[PROVIDED TEXT]
To answer your question, YES, if the length of an edge is the same in each direction, then starting at a vertex $y_1$ and picking the next edge of maximum length that visits a new vertex will return a Hamiltonian path that is at least as long as the Hamiltonian path returned by starting at a vertex $u_1$ picking the next edge of minimum length that visits a new vertex, for any choices of the starting vertices $y_1$ and $u_1$ in the complete graph. If the starting vertices are the same, then picking the next edge of maximum length that visits a new vertex will return a Hamiltonian path that is strictly longer than the Hamiltonian path returned by picking the next edge of minimum length that visits a new vertex.
To elaborate: Let $K_N$ be a complete graph with a length function $\ell$ on the edges of $K_N$ that satisfies the following:
No two edges incident to the same vertex are of the same length.
$\ell(vw)=\ell(wv)$ for every pair of vertices $w,v \in K_N$.

[PROBLEM TO SOLVE] Print the part of the Hamiltonian path explanation above that begins with the words "To elaborate: Let" and stops after "vertices $w,v \in K_N$.", word for word.

[DATASET ROWS]
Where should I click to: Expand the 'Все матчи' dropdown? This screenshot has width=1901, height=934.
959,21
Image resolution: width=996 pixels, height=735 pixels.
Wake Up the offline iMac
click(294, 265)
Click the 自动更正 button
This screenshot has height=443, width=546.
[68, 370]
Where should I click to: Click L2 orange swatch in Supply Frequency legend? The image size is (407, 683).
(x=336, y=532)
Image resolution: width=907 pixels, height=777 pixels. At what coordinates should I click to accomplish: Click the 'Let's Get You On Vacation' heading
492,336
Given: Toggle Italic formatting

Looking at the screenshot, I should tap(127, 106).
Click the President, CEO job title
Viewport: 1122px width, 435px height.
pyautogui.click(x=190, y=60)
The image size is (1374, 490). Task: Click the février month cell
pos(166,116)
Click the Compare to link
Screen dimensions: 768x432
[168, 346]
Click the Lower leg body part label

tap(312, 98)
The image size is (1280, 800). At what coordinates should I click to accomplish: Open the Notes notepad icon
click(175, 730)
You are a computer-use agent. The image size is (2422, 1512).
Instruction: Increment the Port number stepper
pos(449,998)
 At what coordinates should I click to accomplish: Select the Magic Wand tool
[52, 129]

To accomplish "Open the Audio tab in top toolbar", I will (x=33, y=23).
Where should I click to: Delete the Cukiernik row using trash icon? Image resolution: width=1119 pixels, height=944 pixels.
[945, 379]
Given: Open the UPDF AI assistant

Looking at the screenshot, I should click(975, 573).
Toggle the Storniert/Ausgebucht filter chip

[EXERCISE RESPONSE]
To elaborate: Let $K_N$ be a complete graph with a length function $\ell$ on the edges of $K_N$ that satisfies the following:
No two edges incident to the same vertex are of the same length.
$\ell(vw)=\ell(wv)$ for every pair of vertices $w,v \in K_N$.